SUPPLIED DATA
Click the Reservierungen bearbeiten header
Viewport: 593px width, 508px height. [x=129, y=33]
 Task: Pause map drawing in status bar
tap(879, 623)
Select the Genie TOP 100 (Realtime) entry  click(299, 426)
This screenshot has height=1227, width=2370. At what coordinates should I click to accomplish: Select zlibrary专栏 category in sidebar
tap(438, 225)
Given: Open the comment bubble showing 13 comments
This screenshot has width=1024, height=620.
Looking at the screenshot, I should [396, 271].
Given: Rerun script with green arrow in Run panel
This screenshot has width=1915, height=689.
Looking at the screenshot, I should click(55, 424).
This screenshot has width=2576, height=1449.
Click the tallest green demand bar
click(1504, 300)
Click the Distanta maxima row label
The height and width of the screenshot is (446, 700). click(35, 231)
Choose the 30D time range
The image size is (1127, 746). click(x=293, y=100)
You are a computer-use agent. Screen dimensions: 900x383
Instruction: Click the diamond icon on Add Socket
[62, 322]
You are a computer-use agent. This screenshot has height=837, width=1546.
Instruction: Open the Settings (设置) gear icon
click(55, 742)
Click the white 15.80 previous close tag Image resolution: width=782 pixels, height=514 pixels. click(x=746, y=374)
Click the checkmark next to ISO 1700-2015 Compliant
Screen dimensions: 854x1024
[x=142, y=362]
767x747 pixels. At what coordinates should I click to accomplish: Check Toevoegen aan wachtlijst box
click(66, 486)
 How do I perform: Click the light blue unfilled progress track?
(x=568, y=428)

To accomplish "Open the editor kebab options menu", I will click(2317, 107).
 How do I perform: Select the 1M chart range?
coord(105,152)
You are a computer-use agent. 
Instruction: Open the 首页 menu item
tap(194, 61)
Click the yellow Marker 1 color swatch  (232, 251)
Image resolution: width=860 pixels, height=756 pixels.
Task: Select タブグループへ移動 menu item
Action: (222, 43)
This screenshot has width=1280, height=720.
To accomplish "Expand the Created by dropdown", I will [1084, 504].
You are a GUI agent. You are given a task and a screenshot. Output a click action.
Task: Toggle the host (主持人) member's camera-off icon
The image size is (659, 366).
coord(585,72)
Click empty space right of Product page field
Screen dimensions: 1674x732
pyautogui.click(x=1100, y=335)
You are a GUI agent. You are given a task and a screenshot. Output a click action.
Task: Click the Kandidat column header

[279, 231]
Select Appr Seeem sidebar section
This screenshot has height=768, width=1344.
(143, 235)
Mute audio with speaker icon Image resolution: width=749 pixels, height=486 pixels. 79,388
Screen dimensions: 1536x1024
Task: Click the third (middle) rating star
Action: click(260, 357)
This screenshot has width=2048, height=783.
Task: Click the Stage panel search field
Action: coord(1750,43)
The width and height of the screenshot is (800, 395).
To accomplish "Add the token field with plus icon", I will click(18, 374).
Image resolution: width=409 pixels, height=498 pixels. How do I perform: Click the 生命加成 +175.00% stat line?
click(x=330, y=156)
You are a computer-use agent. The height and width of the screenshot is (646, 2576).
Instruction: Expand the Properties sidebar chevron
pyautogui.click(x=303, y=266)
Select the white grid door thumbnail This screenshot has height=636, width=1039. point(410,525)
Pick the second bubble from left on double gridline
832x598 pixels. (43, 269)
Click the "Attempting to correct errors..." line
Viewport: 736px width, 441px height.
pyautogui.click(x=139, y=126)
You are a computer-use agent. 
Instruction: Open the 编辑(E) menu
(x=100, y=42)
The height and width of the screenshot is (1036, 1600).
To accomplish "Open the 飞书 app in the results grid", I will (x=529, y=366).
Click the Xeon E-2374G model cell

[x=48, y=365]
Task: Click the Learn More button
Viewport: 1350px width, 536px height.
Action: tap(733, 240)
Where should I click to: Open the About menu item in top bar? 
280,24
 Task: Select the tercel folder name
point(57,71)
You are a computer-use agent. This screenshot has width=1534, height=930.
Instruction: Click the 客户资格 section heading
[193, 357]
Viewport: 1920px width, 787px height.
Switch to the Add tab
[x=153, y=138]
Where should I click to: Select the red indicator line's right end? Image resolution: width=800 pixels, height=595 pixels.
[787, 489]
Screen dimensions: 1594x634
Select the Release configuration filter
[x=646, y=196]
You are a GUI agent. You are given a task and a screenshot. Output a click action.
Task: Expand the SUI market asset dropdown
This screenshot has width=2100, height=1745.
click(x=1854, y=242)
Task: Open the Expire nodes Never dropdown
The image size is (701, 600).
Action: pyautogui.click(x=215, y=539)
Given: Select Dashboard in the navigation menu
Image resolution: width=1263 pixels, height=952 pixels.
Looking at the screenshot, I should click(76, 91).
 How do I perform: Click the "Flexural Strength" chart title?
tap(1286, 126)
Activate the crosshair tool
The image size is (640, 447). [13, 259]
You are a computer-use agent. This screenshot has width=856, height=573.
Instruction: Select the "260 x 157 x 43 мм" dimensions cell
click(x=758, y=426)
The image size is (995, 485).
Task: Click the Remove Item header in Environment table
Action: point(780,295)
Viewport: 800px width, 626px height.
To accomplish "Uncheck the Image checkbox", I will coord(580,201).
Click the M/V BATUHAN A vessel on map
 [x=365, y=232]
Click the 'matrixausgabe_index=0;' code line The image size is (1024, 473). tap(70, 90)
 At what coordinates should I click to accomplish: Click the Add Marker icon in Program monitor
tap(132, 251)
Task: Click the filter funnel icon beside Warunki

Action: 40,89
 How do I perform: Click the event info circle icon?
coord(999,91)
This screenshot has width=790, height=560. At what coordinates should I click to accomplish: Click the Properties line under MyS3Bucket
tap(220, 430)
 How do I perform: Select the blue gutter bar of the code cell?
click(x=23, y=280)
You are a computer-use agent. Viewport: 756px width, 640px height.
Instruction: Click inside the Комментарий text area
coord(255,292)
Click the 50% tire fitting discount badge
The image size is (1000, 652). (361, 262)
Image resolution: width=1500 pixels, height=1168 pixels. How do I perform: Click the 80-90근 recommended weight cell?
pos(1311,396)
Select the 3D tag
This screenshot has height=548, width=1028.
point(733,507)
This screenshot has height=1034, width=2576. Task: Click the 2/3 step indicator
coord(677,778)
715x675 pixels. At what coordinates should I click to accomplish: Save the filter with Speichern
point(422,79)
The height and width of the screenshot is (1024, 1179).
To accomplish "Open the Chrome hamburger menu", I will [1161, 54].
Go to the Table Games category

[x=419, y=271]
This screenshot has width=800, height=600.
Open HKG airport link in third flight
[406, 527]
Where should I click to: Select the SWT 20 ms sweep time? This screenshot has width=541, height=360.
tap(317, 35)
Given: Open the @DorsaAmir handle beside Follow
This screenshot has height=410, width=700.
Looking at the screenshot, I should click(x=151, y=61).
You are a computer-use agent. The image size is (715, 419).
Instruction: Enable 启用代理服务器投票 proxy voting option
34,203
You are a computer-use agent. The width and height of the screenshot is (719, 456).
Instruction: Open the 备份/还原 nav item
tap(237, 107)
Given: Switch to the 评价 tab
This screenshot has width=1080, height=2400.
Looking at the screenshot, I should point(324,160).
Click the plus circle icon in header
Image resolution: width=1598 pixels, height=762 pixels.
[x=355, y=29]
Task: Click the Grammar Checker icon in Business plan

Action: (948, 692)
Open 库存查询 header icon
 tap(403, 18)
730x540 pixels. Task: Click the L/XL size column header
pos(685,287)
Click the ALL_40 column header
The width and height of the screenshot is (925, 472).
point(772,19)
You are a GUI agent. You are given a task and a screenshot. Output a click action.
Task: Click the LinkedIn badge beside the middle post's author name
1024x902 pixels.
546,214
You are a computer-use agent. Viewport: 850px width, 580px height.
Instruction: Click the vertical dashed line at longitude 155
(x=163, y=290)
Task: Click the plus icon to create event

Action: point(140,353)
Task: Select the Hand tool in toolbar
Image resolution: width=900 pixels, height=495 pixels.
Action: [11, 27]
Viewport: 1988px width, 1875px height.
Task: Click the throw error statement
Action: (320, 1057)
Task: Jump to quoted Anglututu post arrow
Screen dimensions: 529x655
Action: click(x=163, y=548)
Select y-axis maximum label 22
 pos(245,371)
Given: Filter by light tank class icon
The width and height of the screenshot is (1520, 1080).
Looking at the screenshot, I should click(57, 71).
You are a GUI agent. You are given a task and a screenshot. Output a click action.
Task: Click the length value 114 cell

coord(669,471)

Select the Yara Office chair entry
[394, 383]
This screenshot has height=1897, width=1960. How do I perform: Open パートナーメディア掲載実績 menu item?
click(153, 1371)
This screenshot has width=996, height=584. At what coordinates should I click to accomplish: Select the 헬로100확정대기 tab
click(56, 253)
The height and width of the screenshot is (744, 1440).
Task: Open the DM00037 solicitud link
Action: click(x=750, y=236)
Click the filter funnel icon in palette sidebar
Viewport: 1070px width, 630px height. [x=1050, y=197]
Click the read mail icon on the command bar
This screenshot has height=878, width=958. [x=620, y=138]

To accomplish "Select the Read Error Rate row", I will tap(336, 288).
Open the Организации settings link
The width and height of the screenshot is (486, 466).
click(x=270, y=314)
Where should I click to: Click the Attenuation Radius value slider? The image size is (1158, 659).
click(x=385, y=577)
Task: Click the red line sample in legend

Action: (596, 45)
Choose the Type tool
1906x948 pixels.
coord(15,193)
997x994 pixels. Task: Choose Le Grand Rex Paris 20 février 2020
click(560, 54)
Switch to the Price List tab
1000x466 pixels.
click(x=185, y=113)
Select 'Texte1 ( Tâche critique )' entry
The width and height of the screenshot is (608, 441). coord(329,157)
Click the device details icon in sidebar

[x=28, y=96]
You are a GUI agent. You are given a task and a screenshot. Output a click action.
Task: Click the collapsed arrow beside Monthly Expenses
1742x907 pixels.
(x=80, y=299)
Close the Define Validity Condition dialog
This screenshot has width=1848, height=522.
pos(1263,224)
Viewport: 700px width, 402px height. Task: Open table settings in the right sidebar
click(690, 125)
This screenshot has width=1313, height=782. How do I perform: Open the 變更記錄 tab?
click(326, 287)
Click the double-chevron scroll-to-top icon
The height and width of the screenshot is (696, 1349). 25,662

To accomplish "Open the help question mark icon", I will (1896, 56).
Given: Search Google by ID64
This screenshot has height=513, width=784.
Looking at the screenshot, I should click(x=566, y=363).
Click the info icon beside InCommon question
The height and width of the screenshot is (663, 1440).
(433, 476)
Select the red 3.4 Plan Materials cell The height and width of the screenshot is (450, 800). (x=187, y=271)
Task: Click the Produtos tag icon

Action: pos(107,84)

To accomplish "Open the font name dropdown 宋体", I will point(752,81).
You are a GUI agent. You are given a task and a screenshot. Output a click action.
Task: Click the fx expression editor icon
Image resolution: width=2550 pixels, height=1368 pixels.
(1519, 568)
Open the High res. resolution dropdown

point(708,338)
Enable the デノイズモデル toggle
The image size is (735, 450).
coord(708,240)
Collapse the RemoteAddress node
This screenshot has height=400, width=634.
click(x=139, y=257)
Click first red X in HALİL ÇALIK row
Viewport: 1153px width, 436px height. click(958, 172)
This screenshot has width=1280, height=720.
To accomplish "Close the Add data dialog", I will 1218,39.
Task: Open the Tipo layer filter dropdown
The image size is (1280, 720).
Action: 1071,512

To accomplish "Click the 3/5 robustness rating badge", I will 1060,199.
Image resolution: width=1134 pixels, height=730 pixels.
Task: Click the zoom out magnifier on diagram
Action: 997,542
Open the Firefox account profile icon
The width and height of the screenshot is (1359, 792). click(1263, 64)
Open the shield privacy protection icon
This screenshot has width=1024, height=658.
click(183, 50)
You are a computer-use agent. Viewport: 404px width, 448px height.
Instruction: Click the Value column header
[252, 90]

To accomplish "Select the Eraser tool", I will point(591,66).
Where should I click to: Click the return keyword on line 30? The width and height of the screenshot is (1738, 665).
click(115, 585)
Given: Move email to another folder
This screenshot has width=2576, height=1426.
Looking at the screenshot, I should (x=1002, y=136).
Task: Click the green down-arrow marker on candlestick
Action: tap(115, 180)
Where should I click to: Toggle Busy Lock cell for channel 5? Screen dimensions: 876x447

DIRECTIONS
Count the lines in the records above that contain the word "computer", and reply with only that number.

ANSWER TO THE TASK
12